Instructions to follow: Could you reproduce the lines below from the one with "The width and height of the screenshot is (1033, 501)." through the one with "Task: Go back using the OAuth chevron arrow"? Keep both ends and add nothing.

Dataset entries:
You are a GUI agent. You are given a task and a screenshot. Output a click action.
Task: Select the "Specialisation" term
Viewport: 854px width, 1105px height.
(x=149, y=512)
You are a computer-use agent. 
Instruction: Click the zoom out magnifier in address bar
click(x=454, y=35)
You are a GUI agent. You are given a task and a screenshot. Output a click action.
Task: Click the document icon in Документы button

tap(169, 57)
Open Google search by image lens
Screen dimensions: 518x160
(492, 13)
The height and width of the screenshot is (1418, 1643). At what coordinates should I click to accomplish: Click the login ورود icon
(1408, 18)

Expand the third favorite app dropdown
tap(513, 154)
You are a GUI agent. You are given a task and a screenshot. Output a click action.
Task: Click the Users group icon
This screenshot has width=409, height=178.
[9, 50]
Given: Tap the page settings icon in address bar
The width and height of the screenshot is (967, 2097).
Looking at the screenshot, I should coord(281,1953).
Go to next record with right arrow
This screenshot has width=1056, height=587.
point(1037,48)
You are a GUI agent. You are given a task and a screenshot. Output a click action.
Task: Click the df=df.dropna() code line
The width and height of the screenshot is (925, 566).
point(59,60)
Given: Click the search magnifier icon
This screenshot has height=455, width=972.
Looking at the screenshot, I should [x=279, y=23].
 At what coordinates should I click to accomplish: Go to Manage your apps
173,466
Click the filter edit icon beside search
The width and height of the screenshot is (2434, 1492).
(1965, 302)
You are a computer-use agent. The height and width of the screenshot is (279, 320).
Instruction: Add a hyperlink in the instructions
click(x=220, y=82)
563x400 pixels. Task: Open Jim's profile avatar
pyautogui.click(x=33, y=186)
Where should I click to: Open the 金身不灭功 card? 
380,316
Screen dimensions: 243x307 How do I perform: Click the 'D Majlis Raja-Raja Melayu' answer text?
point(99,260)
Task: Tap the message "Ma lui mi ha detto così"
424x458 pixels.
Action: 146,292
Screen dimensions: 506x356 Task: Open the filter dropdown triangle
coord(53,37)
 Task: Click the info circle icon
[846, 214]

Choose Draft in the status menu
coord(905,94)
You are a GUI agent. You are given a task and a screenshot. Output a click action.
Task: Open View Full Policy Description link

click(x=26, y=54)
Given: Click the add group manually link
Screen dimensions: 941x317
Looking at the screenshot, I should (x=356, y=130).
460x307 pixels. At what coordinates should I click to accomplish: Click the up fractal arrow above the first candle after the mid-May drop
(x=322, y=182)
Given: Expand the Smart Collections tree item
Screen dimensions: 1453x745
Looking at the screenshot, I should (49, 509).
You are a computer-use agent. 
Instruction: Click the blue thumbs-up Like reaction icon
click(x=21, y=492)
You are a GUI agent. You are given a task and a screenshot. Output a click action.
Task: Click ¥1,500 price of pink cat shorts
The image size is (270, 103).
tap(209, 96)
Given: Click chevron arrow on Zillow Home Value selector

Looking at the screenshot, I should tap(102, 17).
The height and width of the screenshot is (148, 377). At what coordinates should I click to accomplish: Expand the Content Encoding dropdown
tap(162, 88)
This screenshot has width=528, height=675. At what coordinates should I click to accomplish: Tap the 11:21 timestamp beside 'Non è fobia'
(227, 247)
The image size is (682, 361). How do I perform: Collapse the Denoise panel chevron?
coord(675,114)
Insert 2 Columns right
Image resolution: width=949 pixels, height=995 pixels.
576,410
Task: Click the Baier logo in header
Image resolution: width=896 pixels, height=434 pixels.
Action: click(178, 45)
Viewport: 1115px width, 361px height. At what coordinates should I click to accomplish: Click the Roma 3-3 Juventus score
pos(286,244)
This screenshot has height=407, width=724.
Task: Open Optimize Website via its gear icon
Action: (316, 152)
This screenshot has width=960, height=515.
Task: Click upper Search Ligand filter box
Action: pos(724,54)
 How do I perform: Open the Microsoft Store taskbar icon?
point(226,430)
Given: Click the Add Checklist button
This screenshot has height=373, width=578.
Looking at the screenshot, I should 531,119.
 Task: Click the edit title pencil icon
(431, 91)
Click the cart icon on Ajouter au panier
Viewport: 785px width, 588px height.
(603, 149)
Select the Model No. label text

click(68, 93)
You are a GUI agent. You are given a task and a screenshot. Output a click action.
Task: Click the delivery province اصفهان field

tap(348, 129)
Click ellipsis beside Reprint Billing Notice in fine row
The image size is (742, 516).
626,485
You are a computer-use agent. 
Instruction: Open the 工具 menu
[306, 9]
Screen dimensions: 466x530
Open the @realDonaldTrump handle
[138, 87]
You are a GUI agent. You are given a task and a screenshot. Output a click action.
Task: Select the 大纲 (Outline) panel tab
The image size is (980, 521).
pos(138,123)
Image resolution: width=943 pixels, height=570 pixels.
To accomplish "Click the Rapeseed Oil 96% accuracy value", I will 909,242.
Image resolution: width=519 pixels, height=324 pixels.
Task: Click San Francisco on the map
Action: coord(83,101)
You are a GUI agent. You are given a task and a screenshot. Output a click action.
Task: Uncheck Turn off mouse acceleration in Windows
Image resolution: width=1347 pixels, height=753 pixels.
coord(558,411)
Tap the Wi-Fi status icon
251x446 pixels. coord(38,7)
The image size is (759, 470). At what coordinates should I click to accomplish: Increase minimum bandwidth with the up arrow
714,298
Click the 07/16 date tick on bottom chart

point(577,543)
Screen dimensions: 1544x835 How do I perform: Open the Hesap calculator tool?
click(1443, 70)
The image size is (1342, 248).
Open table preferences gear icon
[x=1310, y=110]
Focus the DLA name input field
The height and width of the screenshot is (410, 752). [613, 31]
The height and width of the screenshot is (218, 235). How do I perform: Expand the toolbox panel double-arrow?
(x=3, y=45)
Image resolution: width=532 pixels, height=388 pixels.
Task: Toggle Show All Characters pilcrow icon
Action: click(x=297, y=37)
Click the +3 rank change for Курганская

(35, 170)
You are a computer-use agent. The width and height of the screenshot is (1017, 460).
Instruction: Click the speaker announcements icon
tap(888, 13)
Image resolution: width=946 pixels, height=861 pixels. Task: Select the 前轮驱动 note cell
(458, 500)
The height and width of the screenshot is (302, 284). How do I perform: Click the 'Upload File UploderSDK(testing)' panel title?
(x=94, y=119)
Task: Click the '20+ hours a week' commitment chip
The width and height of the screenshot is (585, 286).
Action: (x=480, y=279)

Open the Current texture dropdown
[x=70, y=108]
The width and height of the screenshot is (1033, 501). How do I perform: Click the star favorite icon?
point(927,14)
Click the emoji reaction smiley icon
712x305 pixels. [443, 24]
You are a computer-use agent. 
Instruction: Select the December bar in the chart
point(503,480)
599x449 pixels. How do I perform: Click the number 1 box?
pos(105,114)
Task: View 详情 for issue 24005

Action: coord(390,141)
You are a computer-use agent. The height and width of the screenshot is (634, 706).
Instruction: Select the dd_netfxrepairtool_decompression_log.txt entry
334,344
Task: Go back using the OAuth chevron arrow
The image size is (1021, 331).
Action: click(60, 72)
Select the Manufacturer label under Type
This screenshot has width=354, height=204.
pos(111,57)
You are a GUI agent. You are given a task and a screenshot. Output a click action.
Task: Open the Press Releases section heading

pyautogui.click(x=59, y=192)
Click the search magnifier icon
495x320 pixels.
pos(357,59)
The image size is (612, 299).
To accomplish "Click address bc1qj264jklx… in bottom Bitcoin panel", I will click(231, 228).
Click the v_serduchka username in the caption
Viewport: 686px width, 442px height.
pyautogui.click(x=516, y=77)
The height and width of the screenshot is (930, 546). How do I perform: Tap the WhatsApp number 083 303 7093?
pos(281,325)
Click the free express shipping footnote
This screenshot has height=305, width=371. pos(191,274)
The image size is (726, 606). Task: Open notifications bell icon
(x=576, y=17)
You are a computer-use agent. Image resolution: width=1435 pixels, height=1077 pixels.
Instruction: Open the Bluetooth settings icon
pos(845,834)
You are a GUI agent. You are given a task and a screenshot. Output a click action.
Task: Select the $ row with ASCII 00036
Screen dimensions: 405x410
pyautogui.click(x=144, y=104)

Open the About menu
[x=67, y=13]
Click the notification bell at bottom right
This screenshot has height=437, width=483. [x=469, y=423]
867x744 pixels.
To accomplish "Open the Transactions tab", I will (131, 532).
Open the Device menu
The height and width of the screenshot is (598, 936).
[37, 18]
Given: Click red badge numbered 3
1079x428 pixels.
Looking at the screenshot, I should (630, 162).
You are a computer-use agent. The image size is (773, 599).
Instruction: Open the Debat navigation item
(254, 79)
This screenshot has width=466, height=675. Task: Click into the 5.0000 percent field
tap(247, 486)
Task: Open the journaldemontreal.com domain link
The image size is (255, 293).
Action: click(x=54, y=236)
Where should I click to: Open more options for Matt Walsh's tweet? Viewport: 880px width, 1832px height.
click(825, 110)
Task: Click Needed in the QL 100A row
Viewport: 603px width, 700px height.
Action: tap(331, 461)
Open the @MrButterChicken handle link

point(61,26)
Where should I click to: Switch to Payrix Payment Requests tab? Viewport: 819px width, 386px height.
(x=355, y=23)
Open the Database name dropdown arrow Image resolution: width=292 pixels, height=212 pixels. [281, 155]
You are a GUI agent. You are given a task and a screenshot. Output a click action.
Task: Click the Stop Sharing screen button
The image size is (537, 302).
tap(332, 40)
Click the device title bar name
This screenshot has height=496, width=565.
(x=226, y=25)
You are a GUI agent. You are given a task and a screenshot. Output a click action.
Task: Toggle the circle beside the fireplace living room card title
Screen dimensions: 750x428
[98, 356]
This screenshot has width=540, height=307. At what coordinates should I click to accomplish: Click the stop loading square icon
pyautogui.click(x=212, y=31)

Finished exercise:
The width and height of the screenshot is (1033, 501). How do I perform: Click the star favorite icon?
point(927,14)
Click the emoji reaction smiley icon
712x305 pixels. [443, 24]
You are a computer-use agent. 
Instruction: Select the December bar in the chart
point(503,480)
599x449 pixels. How do I perform: Click the number 1 box?
pos(105,114)
Task: View 详情 for issue 24005

Action: coord(390,141)
You are a computer-use agent. The height and width of the screenshot is (634, 706).
Instruction: Select the dd_netfxrepairtool_decompression_log.txt entry
334,344
Task: Go back using the OAuth chevron arrow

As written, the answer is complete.